▸ ENTRIES PROVIDED
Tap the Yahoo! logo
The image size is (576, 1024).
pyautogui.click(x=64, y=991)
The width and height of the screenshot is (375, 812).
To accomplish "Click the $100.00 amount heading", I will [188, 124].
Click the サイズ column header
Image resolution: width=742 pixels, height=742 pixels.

--

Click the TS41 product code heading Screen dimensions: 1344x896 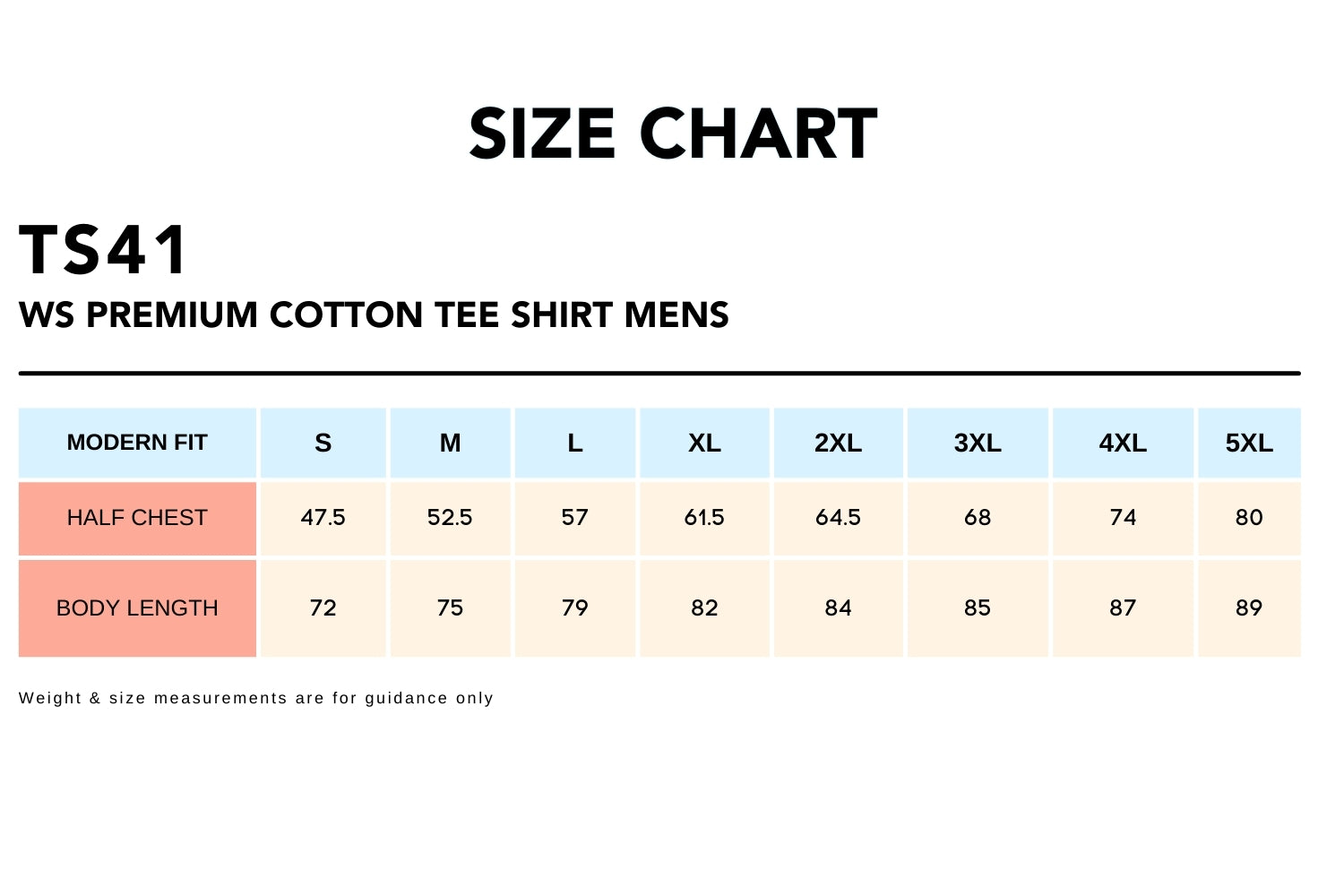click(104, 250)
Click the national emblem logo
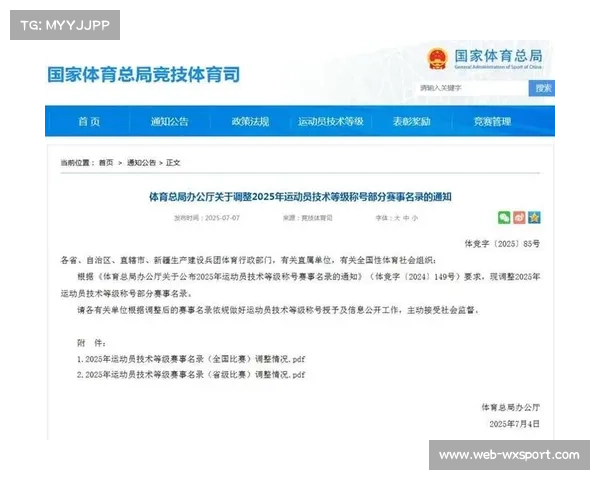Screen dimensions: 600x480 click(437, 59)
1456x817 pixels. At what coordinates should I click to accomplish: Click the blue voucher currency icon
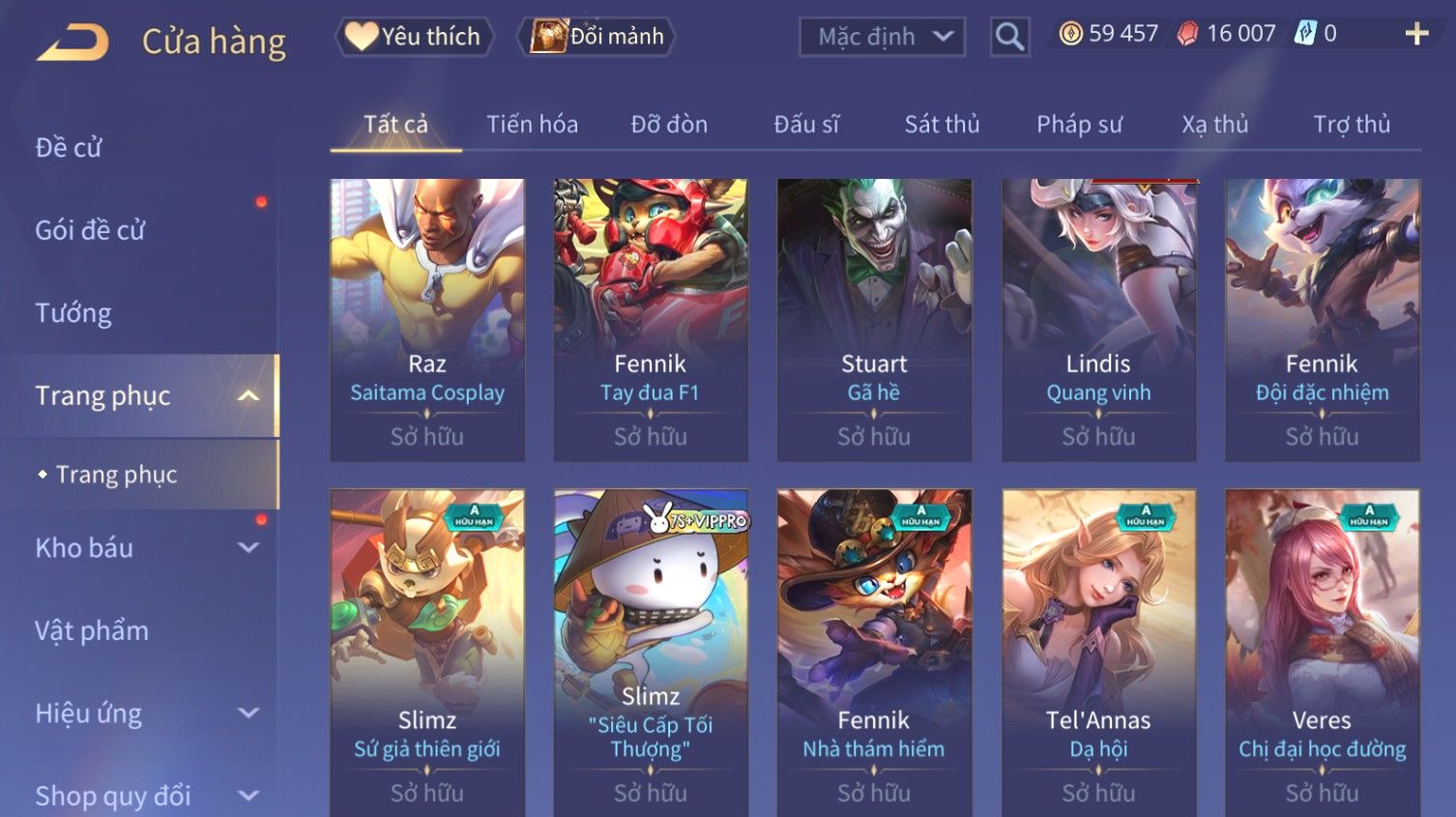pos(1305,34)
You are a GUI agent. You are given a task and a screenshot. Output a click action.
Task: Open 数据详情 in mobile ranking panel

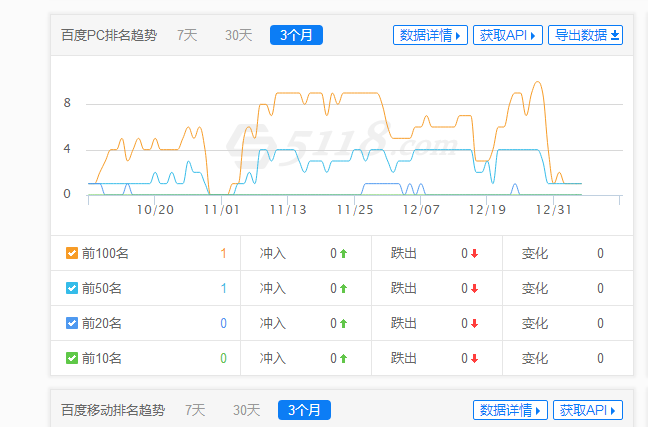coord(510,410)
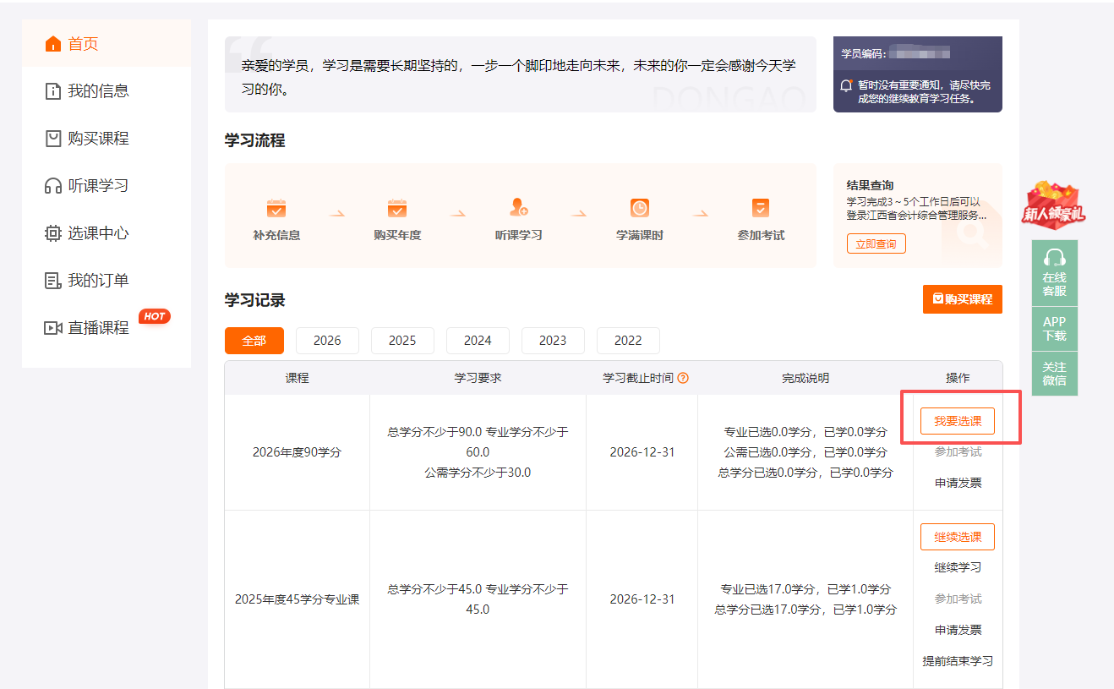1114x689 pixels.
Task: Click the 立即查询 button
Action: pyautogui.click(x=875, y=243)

* * *

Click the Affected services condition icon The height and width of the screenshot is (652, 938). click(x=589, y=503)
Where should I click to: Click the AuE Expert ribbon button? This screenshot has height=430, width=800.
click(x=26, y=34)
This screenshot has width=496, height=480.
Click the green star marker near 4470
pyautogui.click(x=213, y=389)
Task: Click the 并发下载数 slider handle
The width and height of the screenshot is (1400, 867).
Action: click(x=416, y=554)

▸ WORK TO BE COMPLETED
Look above for the line holding "Tap the Yahoo! logo" and the line holding "Image resolution: width=742". Retype both, and every line between them, word for word and nothing else.

▸ RESULT
Tap the Yahoo! logo
The image size is (576, 1024).
pyautogui.click(x=64, y=991)
The width and height of the screenshot is (375, 812).
To accomplish "Click the $100.00 amount heading", I will [188, 124].
Click the サイズ column header
Image resolution: width=742 pixels, height=742 pixels.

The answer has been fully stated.